*** Material shown ***

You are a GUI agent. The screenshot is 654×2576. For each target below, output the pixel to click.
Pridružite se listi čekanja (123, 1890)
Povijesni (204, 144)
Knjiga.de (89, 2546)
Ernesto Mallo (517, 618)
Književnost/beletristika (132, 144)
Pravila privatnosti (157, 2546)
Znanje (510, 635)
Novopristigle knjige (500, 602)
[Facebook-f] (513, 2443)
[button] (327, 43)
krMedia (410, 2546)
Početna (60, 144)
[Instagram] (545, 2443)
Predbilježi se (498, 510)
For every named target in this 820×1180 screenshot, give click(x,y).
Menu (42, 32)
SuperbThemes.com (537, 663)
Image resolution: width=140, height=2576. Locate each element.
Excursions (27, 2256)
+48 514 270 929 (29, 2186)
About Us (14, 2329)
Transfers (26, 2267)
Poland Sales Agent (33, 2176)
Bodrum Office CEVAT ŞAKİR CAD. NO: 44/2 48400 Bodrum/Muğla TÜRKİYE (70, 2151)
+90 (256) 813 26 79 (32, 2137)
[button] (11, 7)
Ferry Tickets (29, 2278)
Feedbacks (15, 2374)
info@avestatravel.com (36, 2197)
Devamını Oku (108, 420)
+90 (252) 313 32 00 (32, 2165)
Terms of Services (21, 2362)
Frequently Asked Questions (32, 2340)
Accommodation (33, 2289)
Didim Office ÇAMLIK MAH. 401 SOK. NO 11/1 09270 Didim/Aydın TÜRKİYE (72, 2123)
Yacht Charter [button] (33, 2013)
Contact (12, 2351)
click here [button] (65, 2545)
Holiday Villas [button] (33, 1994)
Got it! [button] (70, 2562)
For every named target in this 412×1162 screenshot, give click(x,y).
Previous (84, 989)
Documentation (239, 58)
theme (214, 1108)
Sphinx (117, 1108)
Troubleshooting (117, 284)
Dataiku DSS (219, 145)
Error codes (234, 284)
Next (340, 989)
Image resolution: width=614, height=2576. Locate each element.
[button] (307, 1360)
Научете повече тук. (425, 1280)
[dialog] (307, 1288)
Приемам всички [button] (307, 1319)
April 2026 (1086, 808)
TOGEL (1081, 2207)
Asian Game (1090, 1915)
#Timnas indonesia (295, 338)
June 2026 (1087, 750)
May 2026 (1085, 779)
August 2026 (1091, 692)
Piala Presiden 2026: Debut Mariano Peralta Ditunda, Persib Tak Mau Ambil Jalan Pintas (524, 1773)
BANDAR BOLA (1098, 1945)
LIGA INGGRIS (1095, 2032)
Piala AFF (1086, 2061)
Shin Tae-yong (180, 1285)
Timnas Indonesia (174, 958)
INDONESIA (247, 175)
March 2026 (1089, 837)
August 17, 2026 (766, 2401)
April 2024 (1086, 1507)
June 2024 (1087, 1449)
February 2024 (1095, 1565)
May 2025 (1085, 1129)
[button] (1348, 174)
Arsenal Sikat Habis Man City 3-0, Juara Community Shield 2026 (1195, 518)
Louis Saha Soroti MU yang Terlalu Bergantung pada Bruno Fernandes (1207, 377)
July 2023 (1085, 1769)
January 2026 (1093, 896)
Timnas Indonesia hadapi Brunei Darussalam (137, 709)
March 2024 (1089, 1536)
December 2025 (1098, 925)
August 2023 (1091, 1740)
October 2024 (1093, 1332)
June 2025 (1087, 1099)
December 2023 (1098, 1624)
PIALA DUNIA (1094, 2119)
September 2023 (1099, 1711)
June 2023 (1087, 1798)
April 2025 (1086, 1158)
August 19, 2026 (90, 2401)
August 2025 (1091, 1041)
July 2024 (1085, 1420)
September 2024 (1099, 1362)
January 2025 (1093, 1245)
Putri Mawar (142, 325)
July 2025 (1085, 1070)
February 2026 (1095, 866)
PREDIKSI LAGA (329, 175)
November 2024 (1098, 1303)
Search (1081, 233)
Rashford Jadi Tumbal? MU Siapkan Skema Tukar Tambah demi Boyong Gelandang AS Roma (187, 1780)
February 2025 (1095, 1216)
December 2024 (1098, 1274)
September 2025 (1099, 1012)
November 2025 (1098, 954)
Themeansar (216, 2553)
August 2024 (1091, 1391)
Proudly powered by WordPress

***

◆ **Task**: Exactly the lines from the start of the entries through the one bearing "Predbilježi se (498, 510)" are to be output, with both ends included.

◆ **Response to the task**:
You are a GUI agent. The screenshot is 654×2576. For each target below, output the pixel to click.
Pridružite se listi čekanja (123, 1890)
Povijesni (204, 144)
Knjiga.de (89, 2546)
Ernesto Mallo (517, 618)
Književnost/beletristika (132, 144)
Pravila privatnosti (157, 2546)
Znanje (510, 635)
Novopristigle knjige (500, 602)
[Facebook-f] (513, 2443)
[button] (327, 43)
krMedia (410, 2546)
Početna (60, 144)
[Instagram] (545, 2443)
Predbilježi se (498, 510)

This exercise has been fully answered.